TrigramWordSimilarity

class TrigramWordSimilarity(string, expression, **extra)

接受一个字符串或表达式,以及一个字段名或表达式。返回两个参数之间的三元相似度。

Usage example:

  1. >>> from django.contrib.postgres.search import TrigramWordSimilarity
  2. >>> Author.objects.create(name="Katy Stevens")
  3. >>> Author.objects.create(name="Stephen Keats")
  4. >>> test = "Kat"
  5. >>> Author.objects.annotate(
  6. ... similarity=TrigramWordSimilarity(test, "name"),
  7. ... ).filter(
  8. ... similarity__gt=0.3
  9. ... ).order_by("-similarity")
  10. [<Author: Katy Stevens>]

TrigramStrictWordSimilarity

class TrigramStrictWordSimilarity(string, expression, **extra)

New in Django 4.2.

Accepts a string or expression, and a field name or expression. Returns the trigram strict word similarity between the two arguments. Similar to TrigramWordSimilarity(), except that it forces extent boundaries to match word boundaries.

TrigramDistance

class TrigramDistance(expression, string, **extra)

接受一个字段名或表达式,以及一个字符串或表达式。返回两个参数之间的三元距离。

Usage example:

  1. >>> from django.contrib.postgres.search import TrigramDistance
  2. >>> Author.objects.create(name="Katy Stevens")
  3. >>> Author.objects.create(name="Stephen Keats")
  4. >>> test = "Katie Stephens"
  5. >>> Author.objects.annotate(
  6. ... distance=TrigramDistance("name", test),
  7. ... ).filter(
  8. ... distance__lte=0.7
  9. ... ).order_by("distance")
  10. [<Author: Katy Stevens>, <Author: Stephen Keats>]

TrigramWordDistance

class TrigramWordDistance(string, expression, **extra)

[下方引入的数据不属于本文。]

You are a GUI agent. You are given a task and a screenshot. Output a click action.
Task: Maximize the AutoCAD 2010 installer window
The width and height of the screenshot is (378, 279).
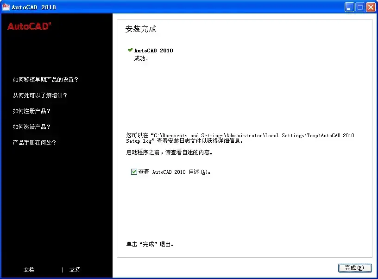(x=360, y=7)
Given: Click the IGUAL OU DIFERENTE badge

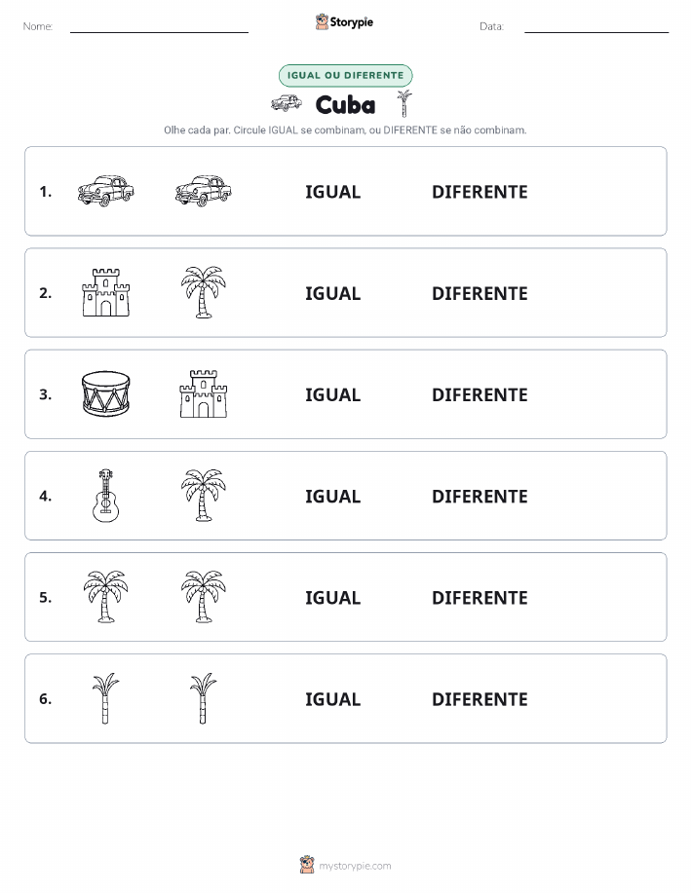Looking at the screenshot, I should 345,75.
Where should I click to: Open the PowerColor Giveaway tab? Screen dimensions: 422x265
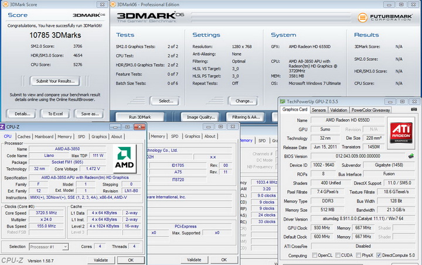[370, 109]
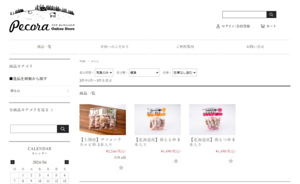Expand the skewer category in sidebar
The height and width of the screenshot is (184, 300).
(x=40, y=91)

接受一个字符串或表达式,以及一个字段名或表达式。返回两个参数之间的三元字距离。

Usage example:

  1. >>> from django.contrib.postgres.search import TrigramWordDistance
  2. >>> Author.objects.create(name="Katy Stevens")
  3. >>> Author.objects.create(name="Stephen Keats")
  4. >>> test = "Kat"
  5. >>> Author.objects.annotate(
  6. ... distance=TrigramWordDistance(test, "name"),
  7. ... ).filter(
  8. ... distance__lte=0.7
  9. ... ).order_by("distance")
  10. [<Author: Katy Stevens>]

TrigramStrictWordDistance

class TrigramStrictWordDistance(string, expression, **extra)

New in Django 4.2.

Accepts a string or expression, and a field name or expression. Returns the trigram strict word distance between the two arguments.